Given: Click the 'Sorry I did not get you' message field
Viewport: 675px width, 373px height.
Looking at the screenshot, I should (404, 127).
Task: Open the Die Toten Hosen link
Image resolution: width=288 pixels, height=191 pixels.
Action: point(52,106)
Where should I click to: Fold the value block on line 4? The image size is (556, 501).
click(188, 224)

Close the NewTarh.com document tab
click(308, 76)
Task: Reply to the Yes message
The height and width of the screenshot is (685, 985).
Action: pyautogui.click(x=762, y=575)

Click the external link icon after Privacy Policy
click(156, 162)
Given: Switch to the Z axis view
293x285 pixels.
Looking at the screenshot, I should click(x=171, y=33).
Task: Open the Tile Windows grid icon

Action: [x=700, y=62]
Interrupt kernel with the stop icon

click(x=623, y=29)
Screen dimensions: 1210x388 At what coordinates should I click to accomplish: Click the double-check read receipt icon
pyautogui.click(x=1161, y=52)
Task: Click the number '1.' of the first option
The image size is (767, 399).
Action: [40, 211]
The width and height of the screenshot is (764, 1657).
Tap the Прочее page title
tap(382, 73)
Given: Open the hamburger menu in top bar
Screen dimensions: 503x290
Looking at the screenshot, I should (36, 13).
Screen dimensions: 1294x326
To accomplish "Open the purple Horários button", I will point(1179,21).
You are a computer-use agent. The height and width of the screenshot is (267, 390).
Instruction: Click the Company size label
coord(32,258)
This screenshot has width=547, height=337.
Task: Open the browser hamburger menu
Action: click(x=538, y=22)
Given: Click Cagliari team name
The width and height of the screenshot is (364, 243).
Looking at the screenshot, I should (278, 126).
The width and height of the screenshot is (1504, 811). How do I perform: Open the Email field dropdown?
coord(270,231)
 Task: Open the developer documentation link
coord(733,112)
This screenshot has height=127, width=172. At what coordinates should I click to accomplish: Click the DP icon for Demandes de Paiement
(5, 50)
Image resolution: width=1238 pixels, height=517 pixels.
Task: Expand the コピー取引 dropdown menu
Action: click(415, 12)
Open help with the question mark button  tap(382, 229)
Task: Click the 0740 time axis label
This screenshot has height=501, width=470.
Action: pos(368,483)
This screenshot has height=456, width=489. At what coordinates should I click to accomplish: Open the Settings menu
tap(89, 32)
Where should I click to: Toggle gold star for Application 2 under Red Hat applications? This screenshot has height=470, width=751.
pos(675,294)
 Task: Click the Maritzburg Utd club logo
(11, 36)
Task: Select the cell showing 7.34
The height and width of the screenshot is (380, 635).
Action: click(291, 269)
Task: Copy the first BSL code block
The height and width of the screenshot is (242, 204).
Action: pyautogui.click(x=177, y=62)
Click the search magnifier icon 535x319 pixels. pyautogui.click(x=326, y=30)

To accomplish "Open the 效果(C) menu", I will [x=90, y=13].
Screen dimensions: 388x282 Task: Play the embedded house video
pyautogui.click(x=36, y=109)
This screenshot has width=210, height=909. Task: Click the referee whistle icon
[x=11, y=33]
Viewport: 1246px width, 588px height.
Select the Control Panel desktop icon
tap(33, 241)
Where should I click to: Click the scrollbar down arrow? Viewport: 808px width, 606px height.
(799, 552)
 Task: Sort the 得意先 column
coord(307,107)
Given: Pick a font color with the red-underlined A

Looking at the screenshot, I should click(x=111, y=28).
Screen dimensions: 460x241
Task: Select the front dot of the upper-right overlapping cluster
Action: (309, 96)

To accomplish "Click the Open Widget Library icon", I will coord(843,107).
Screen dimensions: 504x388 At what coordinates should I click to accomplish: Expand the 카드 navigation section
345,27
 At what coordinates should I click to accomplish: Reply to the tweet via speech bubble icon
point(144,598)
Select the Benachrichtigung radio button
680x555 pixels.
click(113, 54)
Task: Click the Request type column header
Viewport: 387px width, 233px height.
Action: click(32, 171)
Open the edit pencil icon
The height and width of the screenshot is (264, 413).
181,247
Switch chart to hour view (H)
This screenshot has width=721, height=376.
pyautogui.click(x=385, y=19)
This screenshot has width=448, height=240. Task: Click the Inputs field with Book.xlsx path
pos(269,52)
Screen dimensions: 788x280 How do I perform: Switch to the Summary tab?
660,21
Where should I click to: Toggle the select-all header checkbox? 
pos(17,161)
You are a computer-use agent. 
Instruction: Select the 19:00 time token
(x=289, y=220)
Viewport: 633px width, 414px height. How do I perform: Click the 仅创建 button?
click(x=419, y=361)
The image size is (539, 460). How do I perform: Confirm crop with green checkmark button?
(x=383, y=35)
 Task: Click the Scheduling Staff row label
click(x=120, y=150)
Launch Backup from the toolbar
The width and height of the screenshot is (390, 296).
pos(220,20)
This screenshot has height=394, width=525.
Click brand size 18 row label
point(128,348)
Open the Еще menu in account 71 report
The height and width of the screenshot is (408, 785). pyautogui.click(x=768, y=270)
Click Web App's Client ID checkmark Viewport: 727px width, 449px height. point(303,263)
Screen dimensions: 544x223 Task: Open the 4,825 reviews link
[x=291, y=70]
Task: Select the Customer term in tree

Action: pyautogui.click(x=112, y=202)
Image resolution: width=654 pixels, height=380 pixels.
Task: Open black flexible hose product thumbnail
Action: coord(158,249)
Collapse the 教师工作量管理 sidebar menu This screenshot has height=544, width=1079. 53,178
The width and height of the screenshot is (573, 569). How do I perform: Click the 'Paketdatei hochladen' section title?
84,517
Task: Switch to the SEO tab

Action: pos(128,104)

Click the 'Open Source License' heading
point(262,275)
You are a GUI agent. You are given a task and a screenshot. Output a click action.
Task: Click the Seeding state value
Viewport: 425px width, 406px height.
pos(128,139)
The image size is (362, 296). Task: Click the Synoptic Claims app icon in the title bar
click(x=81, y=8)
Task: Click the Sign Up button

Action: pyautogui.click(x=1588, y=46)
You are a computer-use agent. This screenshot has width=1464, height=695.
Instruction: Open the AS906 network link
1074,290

───

**Task to carry out**
Transcribe all of the material exactly as it appears.

**Task output**
Given: Click the 'Sorry I did not get you' message field
Viewport: 675px width, 373px height.
Looking at the screenshot, I should (404, 127).
Task: Open the Die Toten Hosen link
Image resolution: width=288 pixels, height=191 pixels.
Action: point(52,106)
Where should I click to: Fold the value block on line 4? The image size is (556, 501).
click(188, 224)

Close the NewTarh.com document tab
click(308, 76)
Task: Reply to the Yes message
The height and width of the screenshot is (685, 985).
Action: pyautogui.click(x=762, y=575)

Click the external link icon after Privacy Policy
click(156, 162)
Given: Switch to the Z axis view
293x285 pixels.
Looking at the screenshot, I should click(x=171, y=33).
Task: Open the Tile Windows grid icon

Action: [x=700, y=62]
Interrupt kernel with the stop icon

click(x=623, y=29)
Screen dimensions: 1210x388 At what coordinates should I click to accomplish: Click the double-check read receipt icon
pyautogui.click(x=1161, y=52)
Task: Click the number '1.' of the first option
The image size is (767, 399).
Action: [40, 211]
The width and height of the screenshot is (764, 1657).
Tap the Прочее page title
tap(382, 73)
Given: Open the hamburger menu in top bar
Screen dimensions: 503x290
Looking at the screenshot, I should (36, 13).
Screen dimensions: 1294x326
To accomplish "Open the purple Horários button", I will point(1179,21).
You are a computer-use agent. The height and width of the screenshot is (267, 390).
Instruction: Click the Company size label
coord(32,258)
This screenshot has width=547, height=337.
Task: Open the browser hamburger menu
Action: click(x=538, y=22)
Given: Click Cagliari team name
The width and height of the screenshot is (364, 243).
Looking at the screenshot, I should (278, 126).
The width and height of the screenshot is (1504, 811). How do I perform: Open the Email field dropdown?
coord(270,231)
 Task: Open the developer documentation link
coord(733,112)
This screenshot has height=127, width=172. At what coordinates should I click to accomplish: Click the DP icon for Demandes de Paiement
(5, 50)
Image resolution: width=1238 pixels, height=517 pixels.
Task: Expand the コピー取引 dropdown menu
Action: click(415, 12)
Open help with the question mark button  tap(382, 229)
Task: Click the 0740 time axis label
This screenshot has height=501, width=470.
Action: pos(368,483)
This screenshot has height=456, width=489. At what coordinates should I click to accomplish: Open the Settings menu
tap(89, 32)
Where should I click to: Toggle gold star for Application 2 under Red Hat applications? This screenshot has height=470, width=751.
pos(675,294)
 Task: Click the Maritzburg Utd club logo
(11, 36)
Task: Select the cell showing 7.34
The height and width of the screenshot is (380, 635).
Action: click(291, 269)
Task: Copy the first BSL code block
The height and width of the screenshot is (242, 204).
Action: pyautogui.click(x=177, y=62)
Click the search magnifier icon 535x319 pixels. pyautogui.click(x=326, y=30)

To accomplish "Open the 效果(C) menu", I will [x=90, y=13].
Screen dimensions: 388x282 Task: Play the embedded house video
pyautogui.click(x=36, y=109)
This screenshot has width=210, height=909. Task: Click the referee whistle icon
[x=11, y=33]
Viewport: 1246px width, 588px height.
Select the Control Panel desktop icon
tap(33, 241)
Where should I click to: Click the scrollbar down arrow? Viewport: 808px width, 606px height.
(799, 552)
 Task: Sort the 得意先 column
coord(307,107)
Given: Pick a font color with the red-underlined A

Looking at the screenshot, I should click(x=111, y=28).
Screen dimensions: 460x241
Task: Select the front dot of the upper-right overlapping cluster
Action: (309, 96)

To accomplish "Click the Open Widget Library icon", I will coord(843,107).
Screen dimensions: 504x388 At what coordinates should I click to accomplish: Expand the 카드 navigation section
345,27
 At what coordinates should I click to accomplish: Reply to the tweet via speech bubble icon
point(144,598)
Select the Benachrichtigung radio button
680x555 pixels.
click(113, 54)
Task: Click the Request type column header
Viewport: 387px width, 233px height.
Action: click(32, 171)
Open the edit pencil icon
The height and width of the screenshot is (264, 413).
181,247
Switch chart to hour view (H)
This screenshot has width=721, height=376.
pyautogui.click(x=385, y=19)
This screenshot has width=448, height=240. Task: Click the Inputs field with Book.xlsx path
pos(269,52)
Screen dimensions: 788x280 How do I perform: Switch to the Summary tab?
660,21
Where should I click to: Toggle the select-all header checkbox? 
pos(17,161)
You are a computer-use agent. 
Instruction: Select the 19:00 time token
(x=289, y=220)
Viewport: 633px width, 414px height. How do I perform: Click the 仅创建 button?
click(x=419, y=361)
The image size is (539, 460). How do I perform: Confirm crop with green checkmark button?
(x=383, y=35)
 Task: Click the Scheduling Staff row label
click(x=120, y=150)
Launch Backup from the toolbar
The width and height of the screenshot is (390, 296).
pos(220,20)
This screenshot has height=394, width=525.
Click brand size 18 row label
point(128,348)
Open the Еще menu in account 71 report
The height and width of the screenshot is (408, 785). pyautogui.click(x=768, y=270)
Click Web App's Client ID checkmark Viewport: 727px width, 449px height. point(303,263)
Screen dimensions: 544x223 Task: Open the 4,825 reviews link
[x=291, y=70]
Task: Select the Customer term in tree

Action: pyautogui.click(x=112, y=202)
Image resolution: width=654 pixels, height=380 pixels.
Task: Open black flexible hose product thumbnail
Action: coord(158,249)
Collapse the 教师工作量管理 sidebar menu This screenshot has height=544, width=1079. 53,178
The width and height of the screenshot is (573, 569). How do I perform: Click the 'Paketdatei hochladen' section title?
84,517
Task: Switch to the SEO tab

Action: pos(128,104)

Click the 'Open Source License' heading
point(262,275)
You are a GUI agent. You are given a task and a screenshot. Output a click action.
Task: Click the Seeding state value
Viewport: 425px width, 406px height.
pos(128,139)
The image size is (362, 296). Task: Click the Synoptic Claims app icon in the title bar
click(x=81, y=8)
Task: Click the Sign Up button

Action: pyautogui.click(x=1588, y=46)
You are a computer-use agent. This screenshot has width=1464, height=695.
Instruction: Open the AS906 network link
1074,290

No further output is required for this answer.